CSE 576 Homework 3

Welcome friends,

It's time for neural networks!

It should work the same way as previous HW. Download, compile, test.
This time we are testing by training on various image recognition datasets (MNIST/CIFAR)
The repo is tested to work with Linux and MacOS.

Getting Started

First, clone the repository!

git clone https://github.com/holynski/cse576_sp20_hw3.git

Download the necessary datasets. Once you run the commands they should be present in the directories mnist and cifar.

./download_datasets.sh

You can now compile your code with cmake.

mkdir build
cd build
cmake ..
make

Or you can use the convenience script to provide

./compile.sh

This will build the code and create an executable on the project directory called train. You can run it as:

./train

Codebase Summary

We've added a bunch of new data structures and types to use for building up neural networks and other machine learning algorithms. Please read through these source files before starting the assignment--it may save you a lot of time.

Data Structures

`matrix.h`

The core of this assignment will be the Matrix class. You should read through src/matrix.h and get a feel for what is there. Here are some pointers to get you started:

The basic arithmetic operators are overloaded so if you have two matrices A and B you can call A-B, A+B, A/B.
The * operator represents matrix multiplication so A*B will matrix-multiply A and B.
If you want to do elementwise multiplication you can call Matrix::elementwise_multiply(A, B)
We also provide other functions such as transpose() so please make use if them.

`neural.h`

This file contains definitions for constructing a neural network.

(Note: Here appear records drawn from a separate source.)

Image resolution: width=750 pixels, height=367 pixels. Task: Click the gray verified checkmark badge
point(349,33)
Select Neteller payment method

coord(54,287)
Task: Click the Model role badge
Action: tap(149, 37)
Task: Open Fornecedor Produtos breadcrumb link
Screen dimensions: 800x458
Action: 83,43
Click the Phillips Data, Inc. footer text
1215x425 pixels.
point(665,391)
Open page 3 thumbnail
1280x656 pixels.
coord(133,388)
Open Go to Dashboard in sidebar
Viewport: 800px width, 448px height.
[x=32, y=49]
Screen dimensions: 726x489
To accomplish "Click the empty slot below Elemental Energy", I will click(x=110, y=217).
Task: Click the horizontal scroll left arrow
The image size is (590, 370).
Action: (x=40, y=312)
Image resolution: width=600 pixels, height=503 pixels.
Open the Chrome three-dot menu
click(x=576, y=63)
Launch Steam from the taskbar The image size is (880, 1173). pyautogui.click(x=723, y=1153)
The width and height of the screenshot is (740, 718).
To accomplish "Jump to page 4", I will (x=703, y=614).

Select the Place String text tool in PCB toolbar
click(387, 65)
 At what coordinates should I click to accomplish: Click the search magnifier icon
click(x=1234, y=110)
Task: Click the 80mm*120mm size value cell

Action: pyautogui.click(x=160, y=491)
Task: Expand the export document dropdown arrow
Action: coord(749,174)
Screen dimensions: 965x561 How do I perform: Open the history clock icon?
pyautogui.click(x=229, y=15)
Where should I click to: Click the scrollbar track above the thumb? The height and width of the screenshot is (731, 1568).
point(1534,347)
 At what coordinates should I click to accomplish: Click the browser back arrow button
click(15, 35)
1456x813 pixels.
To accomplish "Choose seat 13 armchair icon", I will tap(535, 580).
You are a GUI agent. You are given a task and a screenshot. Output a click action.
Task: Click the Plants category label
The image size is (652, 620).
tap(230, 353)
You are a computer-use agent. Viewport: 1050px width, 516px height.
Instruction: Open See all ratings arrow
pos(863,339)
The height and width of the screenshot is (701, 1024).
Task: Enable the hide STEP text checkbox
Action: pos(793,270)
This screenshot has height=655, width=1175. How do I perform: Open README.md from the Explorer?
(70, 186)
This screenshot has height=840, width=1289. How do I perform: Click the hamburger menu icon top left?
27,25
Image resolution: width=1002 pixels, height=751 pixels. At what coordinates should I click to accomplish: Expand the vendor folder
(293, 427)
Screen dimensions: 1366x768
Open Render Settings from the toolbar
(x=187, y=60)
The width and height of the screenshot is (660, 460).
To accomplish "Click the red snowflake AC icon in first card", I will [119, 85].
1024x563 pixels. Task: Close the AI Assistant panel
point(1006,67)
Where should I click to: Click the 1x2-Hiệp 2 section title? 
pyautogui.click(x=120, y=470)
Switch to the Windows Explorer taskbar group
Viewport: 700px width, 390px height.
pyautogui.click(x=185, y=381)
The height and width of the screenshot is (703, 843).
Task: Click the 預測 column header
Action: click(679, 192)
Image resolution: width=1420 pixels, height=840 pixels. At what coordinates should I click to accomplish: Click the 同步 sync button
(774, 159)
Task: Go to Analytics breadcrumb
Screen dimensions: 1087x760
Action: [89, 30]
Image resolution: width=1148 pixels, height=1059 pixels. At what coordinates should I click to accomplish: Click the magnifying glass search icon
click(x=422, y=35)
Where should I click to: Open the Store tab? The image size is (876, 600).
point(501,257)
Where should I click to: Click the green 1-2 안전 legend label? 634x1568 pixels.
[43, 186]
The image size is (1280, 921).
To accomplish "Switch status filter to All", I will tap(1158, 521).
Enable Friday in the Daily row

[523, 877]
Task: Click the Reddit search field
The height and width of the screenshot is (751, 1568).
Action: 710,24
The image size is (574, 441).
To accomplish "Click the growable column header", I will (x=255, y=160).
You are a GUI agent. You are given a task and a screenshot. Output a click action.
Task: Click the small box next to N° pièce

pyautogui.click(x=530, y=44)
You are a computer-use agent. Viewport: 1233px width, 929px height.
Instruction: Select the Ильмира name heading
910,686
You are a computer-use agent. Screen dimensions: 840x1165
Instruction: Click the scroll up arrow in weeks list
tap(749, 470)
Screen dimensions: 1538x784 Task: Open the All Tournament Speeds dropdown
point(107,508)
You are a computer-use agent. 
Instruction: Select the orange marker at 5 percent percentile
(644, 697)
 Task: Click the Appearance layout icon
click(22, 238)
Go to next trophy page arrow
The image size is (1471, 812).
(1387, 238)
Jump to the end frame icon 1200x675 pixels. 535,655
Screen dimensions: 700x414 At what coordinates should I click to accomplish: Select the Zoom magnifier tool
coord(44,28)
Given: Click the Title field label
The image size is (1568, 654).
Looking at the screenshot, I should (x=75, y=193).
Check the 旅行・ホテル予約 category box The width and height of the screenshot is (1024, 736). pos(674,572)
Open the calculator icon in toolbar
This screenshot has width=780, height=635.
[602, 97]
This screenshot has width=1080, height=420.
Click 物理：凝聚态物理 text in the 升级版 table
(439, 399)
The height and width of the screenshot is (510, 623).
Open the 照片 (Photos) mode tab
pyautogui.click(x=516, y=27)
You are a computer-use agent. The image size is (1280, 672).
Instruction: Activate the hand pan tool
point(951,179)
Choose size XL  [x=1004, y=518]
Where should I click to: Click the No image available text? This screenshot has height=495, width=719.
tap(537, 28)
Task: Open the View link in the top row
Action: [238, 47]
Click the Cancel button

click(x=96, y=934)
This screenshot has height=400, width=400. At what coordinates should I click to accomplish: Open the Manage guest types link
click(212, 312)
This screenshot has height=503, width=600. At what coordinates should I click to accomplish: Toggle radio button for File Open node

Layer: this class will contain the definition as well as the weights and gradient updates of a neural network layer.
Activation: this is an enum which defines different types of activation functions.

What you'll be implementing

We will be training a fully-connected neural network for this assignment.

src/activation.cpp: you will implement the forward and backward passes for several activation functions.
src/classifier.cpp: you will implement gradient computation and parameter updates using algorithms we discussed in class.

You'll be training on two datasets, one is MNIST which is a digit-recognition dataset. The other is a simple visual recognition dataset called CIFAR.

1. Implementing Neural Networks

1.1 Activation Functions

An important part of machine learning, be it linear classifiers or neural networks, is the activation function you use.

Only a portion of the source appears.